Employers who have stand-by systems in which stand-by time is not treated as “working time” should assess if this is contradictory to the EU legislation.
Description of Cases
One case concerns a specialist technician who was responsible for operating television transmission centres which are situated in the mountains in Slovenia. The technician worked daily shifts of 12 hours and he had six hours of stand-by time per day. During the stand-by time, the technician was not obliged to remain at the transmission centre, but had to be available by telephone and he had to be able to return to the transmission centre within one hour.
The access to the transmission centre is very difficult and the geographical location of the transmission centre is very remote. For those reasons, the technician had to stay at the work site during his stand-by hours in service accommodation and he had very few opportunities for leisure activities at the location.
The second case concerns a public official carrying out activities as a firefighter. In addition to his regular service hours, he had to carry out periods of stand-by time. During the stand-by hours, he had to be reachable and be able to reach the city boundaries within 20 minutes with him wearing his uniform and the service vehicle made available to him.
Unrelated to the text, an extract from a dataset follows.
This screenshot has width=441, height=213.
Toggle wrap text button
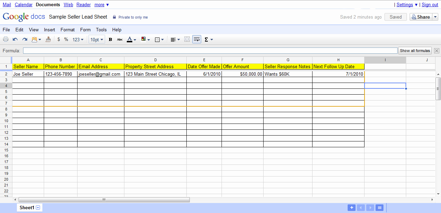click(x=197, y=40)
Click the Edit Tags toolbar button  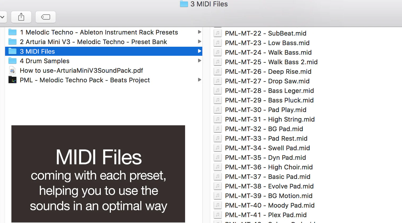point(46,17)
Claimants in both cases put forth that the restrictions put on them during stand-by time should make it possible to recognise these hours as working time. This would mean that stand-by hours would have to be remunerated and processed as working time irrespective of the fact they are called “on duty” or not.
European Court of Justice
The European Court of Justice ruled that stand-by time must be regarded as working time in its entirety when the constraints imposed on the person during stand-by time significantly affect that person’s ability to freely manage his time during which his professional services are not required. In the absence of such constraints, only the working time when actual work is performed must be classified as working time.
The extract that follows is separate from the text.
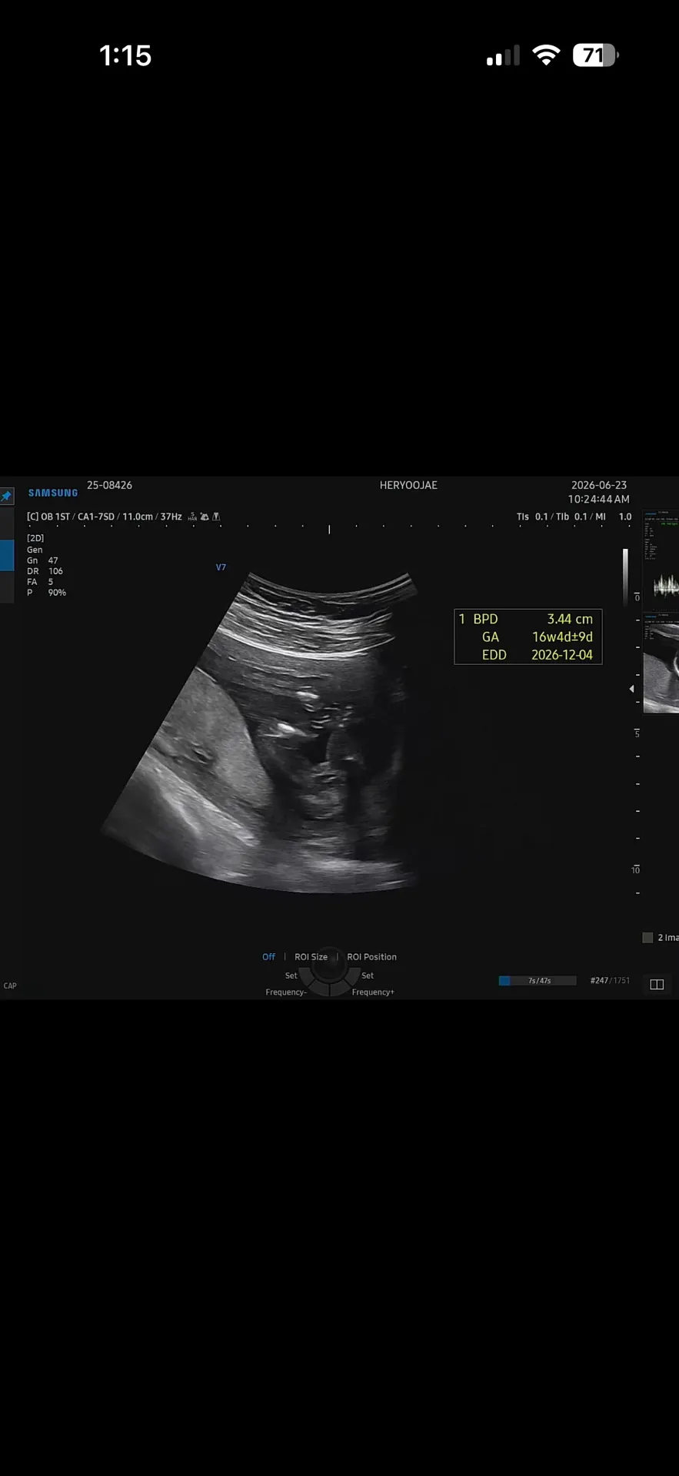Click the Frequency+ trackball control
Screen dimensions: 679x1476
(373, 992)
Highlights from Court’s Observations
- Stand-by time must be classified as either working time or a rest period.2
- A period during which a person does not perform actual activity is not necessarily a rest period.
- A period of stand-by time must be classified as working time automatically when a person is obliged to remain at his/her workplace and at the disposal of his/her employer.
- When determining whether stand-by time is working time, only constraints imposed by the law, a collective labour agreement, or the employer, on the person may be taken into consideration. For example, organisational difficulties are not relevant in such an assessment.
- EU legislation does not preclude a national law, collective labour agreement, or employers from remunerating differently any stand-by working time during which active duty is executed and stand-by working time during which no active duty is performed.
Companies that have stand-by systems and whose employees are not remunerated for their stand-by hours should review their policies to establish if their stand-by hours policies are a breach of EU legislation for working time.
An assessment of what constitutes “working” must be done according to the rules and standards in the competent EU member state and according to the way in which the relevant EU rules are enforced in that member state.